WHAT TO PRODUCE: In the records, from the line with "You are a computer-use agent. 765x504 pixels." up to and including the line with "tap(250, 125)", swap every "Instruction" for "Command" and give back only those lines, leaving everything else unchanged.

DATA FOR THE TASK:
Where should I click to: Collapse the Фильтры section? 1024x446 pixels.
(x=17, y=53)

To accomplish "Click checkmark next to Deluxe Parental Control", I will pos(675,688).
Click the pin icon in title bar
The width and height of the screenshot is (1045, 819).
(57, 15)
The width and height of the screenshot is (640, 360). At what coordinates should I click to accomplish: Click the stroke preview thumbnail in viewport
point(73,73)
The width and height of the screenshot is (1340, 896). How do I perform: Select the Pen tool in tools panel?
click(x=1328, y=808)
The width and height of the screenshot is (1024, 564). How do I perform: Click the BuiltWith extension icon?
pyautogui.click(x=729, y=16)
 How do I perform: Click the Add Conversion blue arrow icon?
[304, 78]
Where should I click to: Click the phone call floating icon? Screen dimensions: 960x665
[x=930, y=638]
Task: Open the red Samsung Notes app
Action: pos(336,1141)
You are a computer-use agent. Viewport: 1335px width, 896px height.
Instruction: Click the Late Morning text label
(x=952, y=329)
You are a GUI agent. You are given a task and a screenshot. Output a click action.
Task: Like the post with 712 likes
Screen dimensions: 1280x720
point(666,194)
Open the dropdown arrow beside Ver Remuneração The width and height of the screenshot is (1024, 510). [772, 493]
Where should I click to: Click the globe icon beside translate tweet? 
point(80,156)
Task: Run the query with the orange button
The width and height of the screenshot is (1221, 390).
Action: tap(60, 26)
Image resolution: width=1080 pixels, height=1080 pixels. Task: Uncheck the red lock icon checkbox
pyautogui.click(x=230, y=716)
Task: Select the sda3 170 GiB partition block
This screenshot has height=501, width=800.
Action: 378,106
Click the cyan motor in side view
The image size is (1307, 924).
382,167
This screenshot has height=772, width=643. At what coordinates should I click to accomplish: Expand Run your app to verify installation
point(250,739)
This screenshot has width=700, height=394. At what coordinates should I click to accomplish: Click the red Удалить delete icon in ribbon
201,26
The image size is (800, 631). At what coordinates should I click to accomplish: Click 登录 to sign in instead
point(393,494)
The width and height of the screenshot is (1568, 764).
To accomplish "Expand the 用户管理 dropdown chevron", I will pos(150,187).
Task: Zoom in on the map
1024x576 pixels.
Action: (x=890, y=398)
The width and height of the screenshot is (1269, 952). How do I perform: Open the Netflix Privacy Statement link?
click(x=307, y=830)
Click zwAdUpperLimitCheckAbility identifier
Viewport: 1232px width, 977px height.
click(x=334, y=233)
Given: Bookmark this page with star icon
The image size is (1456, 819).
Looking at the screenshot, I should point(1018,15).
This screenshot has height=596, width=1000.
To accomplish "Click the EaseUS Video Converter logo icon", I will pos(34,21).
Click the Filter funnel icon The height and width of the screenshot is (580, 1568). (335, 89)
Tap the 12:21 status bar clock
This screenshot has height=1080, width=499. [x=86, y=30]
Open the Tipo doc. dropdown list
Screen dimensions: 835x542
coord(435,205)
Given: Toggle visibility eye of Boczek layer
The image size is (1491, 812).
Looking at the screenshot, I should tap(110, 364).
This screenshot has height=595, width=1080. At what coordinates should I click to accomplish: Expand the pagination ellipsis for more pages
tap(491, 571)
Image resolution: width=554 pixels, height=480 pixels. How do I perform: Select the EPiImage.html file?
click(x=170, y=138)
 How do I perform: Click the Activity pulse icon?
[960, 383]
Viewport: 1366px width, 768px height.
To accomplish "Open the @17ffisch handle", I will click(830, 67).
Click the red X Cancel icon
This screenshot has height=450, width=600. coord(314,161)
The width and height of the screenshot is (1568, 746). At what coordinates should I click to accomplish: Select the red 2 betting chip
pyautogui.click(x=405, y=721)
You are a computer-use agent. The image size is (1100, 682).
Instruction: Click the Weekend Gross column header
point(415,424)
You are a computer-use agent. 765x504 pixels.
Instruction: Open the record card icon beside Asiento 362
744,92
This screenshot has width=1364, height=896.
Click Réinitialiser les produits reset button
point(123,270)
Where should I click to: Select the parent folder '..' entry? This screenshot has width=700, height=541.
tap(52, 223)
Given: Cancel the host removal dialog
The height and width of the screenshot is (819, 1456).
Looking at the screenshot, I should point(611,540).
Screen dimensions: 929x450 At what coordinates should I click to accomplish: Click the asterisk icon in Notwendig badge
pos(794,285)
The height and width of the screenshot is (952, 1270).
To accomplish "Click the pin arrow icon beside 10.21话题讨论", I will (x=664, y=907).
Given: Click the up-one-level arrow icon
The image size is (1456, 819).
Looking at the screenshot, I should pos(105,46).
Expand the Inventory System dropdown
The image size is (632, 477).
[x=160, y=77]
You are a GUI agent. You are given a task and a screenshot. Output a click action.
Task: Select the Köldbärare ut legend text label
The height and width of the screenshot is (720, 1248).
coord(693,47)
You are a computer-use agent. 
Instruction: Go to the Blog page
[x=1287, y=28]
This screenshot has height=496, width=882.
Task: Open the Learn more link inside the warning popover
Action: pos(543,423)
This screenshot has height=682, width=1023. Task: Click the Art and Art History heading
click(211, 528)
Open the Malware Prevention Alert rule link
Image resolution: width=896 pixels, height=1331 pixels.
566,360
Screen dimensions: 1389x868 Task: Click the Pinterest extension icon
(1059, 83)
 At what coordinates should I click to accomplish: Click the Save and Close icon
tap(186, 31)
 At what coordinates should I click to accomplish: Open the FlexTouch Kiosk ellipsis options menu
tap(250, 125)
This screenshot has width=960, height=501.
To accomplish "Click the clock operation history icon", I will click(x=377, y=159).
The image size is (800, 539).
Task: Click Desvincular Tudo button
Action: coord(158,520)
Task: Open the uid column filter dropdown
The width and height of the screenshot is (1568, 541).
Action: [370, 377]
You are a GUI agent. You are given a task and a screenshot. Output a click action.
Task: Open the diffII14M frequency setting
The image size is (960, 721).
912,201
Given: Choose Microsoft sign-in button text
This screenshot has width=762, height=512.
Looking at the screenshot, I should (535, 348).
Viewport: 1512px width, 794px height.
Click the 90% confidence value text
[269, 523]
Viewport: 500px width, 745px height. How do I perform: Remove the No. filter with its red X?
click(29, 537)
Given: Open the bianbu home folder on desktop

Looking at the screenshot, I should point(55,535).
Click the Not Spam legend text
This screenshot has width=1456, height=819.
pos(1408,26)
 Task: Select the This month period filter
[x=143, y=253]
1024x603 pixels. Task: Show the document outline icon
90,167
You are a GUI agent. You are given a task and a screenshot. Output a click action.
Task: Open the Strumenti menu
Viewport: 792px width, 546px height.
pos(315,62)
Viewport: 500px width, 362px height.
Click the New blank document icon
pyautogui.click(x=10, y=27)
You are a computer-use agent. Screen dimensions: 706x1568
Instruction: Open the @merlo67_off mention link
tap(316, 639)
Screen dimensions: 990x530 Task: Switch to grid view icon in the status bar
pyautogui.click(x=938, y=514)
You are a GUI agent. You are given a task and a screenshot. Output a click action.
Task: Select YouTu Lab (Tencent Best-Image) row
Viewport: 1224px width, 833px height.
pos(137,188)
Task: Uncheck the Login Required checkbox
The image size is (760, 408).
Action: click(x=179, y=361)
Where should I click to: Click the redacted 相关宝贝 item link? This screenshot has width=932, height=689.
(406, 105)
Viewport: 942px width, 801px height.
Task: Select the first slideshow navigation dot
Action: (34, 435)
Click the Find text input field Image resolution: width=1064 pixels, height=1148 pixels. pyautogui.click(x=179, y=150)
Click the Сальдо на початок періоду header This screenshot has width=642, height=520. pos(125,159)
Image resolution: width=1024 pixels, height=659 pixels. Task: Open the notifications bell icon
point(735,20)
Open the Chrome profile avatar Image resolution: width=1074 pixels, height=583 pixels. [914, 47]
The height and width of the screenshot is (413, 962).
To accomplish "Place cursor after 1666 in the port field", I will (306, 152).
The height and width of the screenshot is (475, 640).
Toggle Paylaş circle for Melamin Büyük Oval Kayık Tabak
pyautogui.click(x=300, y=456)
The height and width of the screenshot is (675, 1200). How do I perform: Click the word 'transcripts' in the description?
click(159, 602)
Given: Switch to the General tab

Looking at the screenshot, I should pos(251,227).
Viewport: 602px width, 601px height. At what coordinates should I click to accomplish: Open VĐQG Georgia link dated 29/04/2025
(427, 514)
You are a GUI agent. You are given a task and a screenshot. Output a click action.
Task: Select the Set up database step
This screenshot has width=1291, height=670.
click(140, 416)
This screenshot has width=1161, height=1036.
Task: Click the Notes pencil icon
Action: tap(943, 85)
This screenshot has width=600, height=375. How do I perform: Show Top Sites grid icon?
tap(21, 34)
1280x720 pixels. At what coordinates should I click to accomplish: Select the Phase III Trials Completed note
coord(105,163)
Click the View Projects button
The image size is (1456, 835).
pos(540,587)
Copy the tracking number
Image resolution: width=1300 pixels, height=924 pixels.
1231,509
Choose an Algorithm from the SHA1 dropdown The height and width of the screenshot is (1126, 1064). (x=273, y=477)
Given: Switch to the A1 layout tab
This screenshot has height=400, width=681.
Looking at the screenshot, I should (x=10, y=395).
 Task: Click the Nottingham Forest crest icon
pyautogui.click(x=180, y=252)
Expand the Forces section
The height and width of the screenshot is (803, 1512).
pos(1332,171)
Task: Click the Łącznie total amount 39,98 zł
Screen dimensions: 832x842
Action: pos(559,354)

TASK ANSWER:
You are a computer-use agent. 765x504 pixels.
Command: Open the record card icon beside Asiento 362
744,92
This screenshot has width=1364, height=896.
Click Réinitialiser les produits reset button
point(123,270)
Where should I click to: Select the parent folder '..' entry? This screenshot has width=700, height=541.
tap(52, 223)
Given: Cancel the host removal dialog
The height and width of the screenshot is (819, 1456).
Looking at the screenshot, I should point(611,540).
Screen dimensions: 929x450 At what coordinates should I click to accomplish: Click the asterisk icon in Notwendig badge
pos(794,285)
The height and width of the screenshot is (952, 1270).
To accomplish "Click the pin arrow icon beside 10.21话题讨论", I will (x=664, y=907).
Given: Click the up-one-level arrow icon
The image size is (1456, 819).
Looking at the screenshot, I should pos(105,46).
Expand the Inventory System dropdown
The image size is (632, 477).
[x=160, y=77]
You are a GUI agent. You are given a task and a screenshot. Output a click action.
Task: Select the Köldbärare ut legend text label
The height and width of the screenshot is (720, 1248).
coord(693,47)
You are a computer-use agent. 
Command: Go to the Blog page
[x=1287, y=28]
This screenshot has height=496, width=882.
Task: Open the Learn more link inside the warning popover
Action: pos(543,423)
This screenshot has height=682, width=1023. Task: Click the Art and Art History heading
click(211, 528)
Open the Malware Prevention Alert rule link
Image resolution: width=896 pixels, height=1331 pixels.
566,360
Screen dimensions: 1389x868 Task: Click the Pinterest extension icon
(1059, 83)
 At what coordinates should I click to accomplish: Click the Save and Close icon
tap(186, 31)
 At what coordinates should I click to accomplish: Open the FlexTouch Kiosk ellipsis options menu
tap(250, 125)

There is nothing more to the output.